Nous souhaitons votre soutien à l’égard de cette série de propositions, ce qui marquerait votre attachement à l’intérêt général en le plaçant au-dessus des intérêts d’établissements bancaires qui vont voir leurs profits s’accroître grâce à l’épargne des détenteurs d’un livret A.

C’est d’ailleurs ce qui expliquerait votre décision de rémunérer les banques sur les fonds destinés au logement social, alors qu’elles auront largement de quoi se rétribuer avec les 30 % que vous voulez leur laisser.

Dans le texte qui nous est proposé, vous justifiez cette rémunération par les transferts de centralisation. Or, la centralisation ne va rien coûter aux banques. Seules les opérations aux guichets sont coûteuses ; cette rémunération devrait donc se faire au prorata des opérations effectuées sur livret. C’est en ce sens que va l’un de nos amendements.

De plus, vous faites ce choix au moment où d’autres investissements seront sûrement nécessaires et bien plus pertinents. Par exemple, nous savons tous que la banalisation risque d’avoir un impact clairement négatif sur le réseau de points de contact de La Poste situés, notamment, en zone rurale ou dans les quartiers les plus difficiles, parce que le produit net bancaire de cet établissement dépend fortement de son duopole de la collecte sur le livret A. Mais sur ce point, nous ne partageons sans doute pas les mêmes priorités.

D’autre part, en obligeant la seule Banque Postale à accepter toute demande d’ouverture de livret, l’article 39 la destine à être la « banque des pauvres », alors que les autres banques pourront sélectionner les clients « dignes » d’ouvrir un compte chez elles. C’est d’autant plus paradoxal que cela signifie que ces mêmes banques, alors qu’elles ont voulu la banalisation du livret A, ne seront pas tenues d’ouvrir un tel livret à tout client potentiel en faisant la demande. Cela se confirme, puisque vous avez déclaré que vous envisagiez, pour ceux qui se servent du livret A comme d’un compte courant, de mettre en place un dispositif « spécial » d’accessibilité bancaire. Mais cette mesure, si elle entrait en application, ne ferait qu’entériner la discrimination entre les détenteurs de livrets confortables et modestes.
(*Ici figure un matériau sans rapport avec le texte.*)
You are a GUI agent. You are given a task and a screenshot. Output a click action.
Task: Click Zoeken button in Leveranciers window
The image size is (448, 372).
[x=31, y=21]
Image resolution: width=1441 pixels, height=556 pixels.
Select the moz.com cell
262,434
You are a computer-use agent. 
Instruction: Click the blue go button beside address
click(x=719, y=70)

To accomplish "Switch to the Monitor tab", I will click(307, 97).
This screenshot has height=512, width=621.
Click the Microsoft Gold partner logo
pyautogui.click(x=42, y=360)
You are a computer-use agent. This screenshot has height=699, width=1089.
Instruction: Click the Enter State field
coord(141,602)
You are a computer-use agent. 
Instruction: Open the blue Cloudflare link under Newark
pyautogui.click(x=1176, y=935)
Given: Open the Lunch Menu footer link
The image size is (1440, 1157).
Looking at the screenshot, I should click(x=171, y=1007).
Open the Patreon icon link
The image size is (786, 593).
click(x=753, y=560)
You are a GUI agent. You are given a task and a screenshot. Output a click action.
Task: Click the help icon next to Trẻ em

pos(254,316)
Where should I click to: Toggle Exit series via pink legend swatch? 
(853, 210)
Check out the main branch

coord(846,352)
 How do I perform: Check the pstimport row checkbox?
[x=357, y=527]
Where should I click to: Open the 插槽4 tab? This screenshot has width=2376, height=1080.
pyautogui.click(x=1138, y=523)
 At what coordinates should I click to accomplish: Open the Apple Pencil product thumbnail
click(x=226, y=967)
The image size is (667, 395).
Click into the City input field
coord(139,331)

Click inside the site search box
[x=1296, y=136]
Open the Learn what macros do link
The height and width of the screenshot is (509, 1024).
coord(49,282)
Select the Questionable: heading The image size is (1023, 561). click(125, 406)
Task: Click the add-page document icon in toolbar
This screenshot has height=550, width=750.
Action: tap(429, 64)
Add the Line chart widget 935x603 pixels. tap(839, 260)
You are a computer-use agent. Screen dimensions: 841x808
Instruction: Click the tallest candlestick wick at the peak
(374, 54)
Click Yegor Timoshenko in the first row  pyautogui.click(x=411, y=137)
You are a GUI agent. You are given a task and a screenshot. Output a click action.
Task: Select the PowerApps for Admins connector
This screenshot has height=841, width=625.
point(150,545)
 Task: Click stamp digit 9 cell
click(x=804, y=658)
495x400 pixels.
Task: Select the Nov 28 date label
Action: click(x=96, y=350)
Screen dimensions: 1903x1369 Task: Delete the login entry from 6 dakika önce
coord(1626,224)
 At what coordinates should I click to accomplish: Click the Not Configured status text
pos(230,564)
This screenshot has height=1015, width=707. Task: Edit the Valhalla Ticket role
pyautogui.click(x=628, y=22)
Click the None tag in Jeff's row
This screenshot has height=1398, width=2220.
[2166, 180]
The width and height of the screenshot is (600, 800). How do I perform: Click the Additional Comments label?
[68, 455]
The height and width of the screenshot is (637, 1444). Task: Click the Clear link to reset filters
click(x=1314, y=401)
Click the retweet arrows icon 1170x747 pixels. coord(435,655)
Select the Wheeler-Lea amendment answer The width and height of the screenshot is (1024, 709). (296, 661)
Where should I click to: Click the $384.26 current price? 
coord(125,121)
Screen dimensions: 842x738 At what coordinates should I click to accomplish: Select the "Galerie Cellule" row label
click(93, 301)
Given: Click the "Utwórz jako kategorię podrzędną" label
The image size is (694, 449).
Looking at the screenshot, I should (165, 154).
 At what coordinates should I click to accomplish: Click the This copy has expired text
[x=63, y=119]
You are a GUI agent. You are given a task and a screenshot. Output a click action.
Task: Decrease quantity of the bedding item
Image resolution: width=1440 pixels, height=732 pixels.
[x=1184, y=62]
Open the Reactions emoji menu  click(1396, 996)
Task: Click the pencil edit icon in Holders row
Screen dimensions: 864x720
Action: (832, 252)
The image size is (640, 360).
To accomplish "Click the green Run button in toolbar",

Mesdames les ministres, il ne vous reste plus qu’à nous démontrer, en émettant un avis favorable sur certains des amendements que nous allons vous présenter, que, comme nous, vous êtes attachées à la vocation sociale et à la préservation de l’équilibre du livret A. Si vous agissez ainsi, madame le ministre de l'économie, de l'industrie et de l'emploi, vous enverrez un signal fort à Mme le ministre du logement et de la ville, comme aux 1 400 000 demandeurs de logements sociaux, auxquels je pense plus particulièrement, et vous contribuerez à la construction des 900 000 logements qui manquent aujourd’hui pour héberger la totalité de nos concitoyens.